Kochi: That Kerala has been passing through one of the worst spells of heat wave even before the state could recover from one of the biggest floods a year ago brings to focus the threats posed by climate change.
Although the heat wave and floods have highlighted the dangerous portents for the state the election narrative, considered as the most valuable democratic exercise for the people, conspicuous by the silence maintained by the mainstream political parties are the hazards faced by the state on account of the climate change and ecological degradation.
Apart from a politically motivated acrimony over the floods, the political leadership of the mainstream parties has made no attempt to highlight the ecological issues facing the state in the election campaign. The civil society organisations such as Kerala Sastra Sahitya Parishad (KSSP) are also keeping a studied silence on the issue despite clear signs that Kerala, known for having a very fragile ecological balance, needed to take urgent steps in fixing the ecological priorities of the state.
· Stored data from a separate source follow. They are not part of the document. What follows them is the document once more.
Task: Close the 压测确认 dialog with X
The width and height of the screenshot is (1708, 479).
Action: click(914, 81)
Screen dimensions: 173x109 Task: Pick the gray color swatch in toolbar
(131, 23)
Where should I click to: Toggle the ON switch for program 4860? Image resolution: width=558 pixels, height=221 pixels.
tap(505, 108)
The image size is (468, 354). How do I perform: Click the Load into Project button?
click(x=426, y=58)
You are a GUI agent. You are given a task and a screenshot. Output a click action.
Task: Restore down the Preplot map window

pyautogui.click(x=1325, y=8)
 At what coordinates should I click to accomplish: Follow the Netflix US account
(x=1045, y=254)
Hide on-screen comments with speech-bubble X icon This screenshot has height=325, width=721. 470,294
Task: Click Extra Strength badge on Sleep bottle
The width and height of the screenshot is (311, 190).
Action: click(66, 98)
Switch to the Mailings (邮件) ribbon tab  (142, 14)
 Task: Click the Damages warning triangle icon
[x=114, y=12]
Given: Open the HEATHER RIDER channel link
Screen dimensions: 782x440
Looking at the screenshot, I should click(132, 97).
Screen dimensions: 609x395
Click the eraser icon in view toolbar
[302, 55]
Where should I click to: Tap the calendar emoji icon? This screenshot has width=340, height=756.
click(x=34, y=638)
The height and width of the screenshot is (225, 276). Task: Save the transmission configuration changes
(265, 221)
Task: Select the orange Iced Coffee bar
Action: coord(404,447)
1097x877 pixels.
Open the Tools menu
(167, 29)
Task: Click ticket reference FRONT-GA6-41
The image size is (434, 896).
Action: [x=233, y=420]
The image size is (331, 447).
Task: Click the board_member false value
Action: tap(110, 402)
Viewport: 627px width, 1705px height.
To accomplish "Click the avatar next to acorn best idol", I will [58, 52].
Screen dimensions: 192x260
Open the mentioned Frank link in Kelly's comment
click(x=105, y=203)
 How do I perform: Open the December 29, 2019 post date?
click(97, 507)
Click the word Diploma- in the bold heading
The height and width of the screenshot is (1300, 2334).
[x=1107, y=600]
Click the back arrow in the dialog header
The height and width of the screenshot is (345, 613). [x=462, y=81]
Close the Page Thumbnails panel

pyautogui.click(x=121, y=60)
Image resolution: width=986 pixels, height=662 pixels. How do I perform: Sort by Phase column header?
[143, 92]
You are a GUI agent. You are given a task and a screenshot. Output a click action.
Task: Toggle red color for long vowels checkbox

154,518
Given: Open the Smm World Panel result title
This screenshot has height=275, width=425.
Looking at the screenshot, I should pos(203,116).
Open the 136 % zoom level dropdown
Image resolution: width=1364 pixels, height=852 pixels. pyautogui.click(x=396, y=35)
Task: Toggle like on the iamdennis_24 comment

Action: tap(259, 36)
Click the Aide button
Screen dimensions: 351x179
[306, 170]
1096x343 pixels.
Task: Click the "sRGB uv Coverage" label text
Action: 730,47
The Third Manifesto of Save Western Ghats Forum assumes importance in this background as it provides a road-map and frame-work for addressing the issues connected with the conservation of the Ghats. The conservation of the Ghats, recognised as an ecological hotspot, is one of the basic needs for mitigating the ill-effects of the climate change in the region.
Although the political class remains indifferent to the cause of the Ghats, the persons behind the Save Western Ghats Forum however are not so pessimistic on the subject. While issuing the Third Manifesto, the Forum has highlighted the achievements of the previous two manifestos brought out on the eve of the 2009 and 2014 elections.
The Forum stated the two manifestos had an impact on voters and political parties. The main outcomes were:
*Formation of MPs Forum on Western Ghats in Lok Sabha.
*Declaration of 45 sites in Western Ghats as World Heritage Sites.
*The formation of Western Ghats Ecology Expert Panel by the Ministry of Environment and Forests.
*First ever comprehensive report by Madhav Gadgil on Western Ghats recommending grass root level strategies to conserve Western Ghats. The rejection of Gadgil Committee and formation of Kasturirangan Committee on Western Ghats and its rejection by some state governments are thanks to the petty politics that took over ecological issues.
*National Green Tribunal orders the governments to implement Kasturirangan report and declare ESA (Ecologically Sensitive Areas) in Western Ghats, which is opposed by state governments.
*The devastation floods in Kerala and Coorg proved the urgent need to address the issue conservation v/s development debate in Western Ghats.
Reviewing the impact of past five years, the Forum says it can be said that as a citizen's initiative, the Western Ghats Manifesto had enormous impact at policy level as well as at the grassroots level.
The Forum has also stated that the floods during the monsoon in 2018 have brought back the debate of Gadgil v/s Kasturirangan reports and the need to have a common minimum programme of action to save Western Ghats.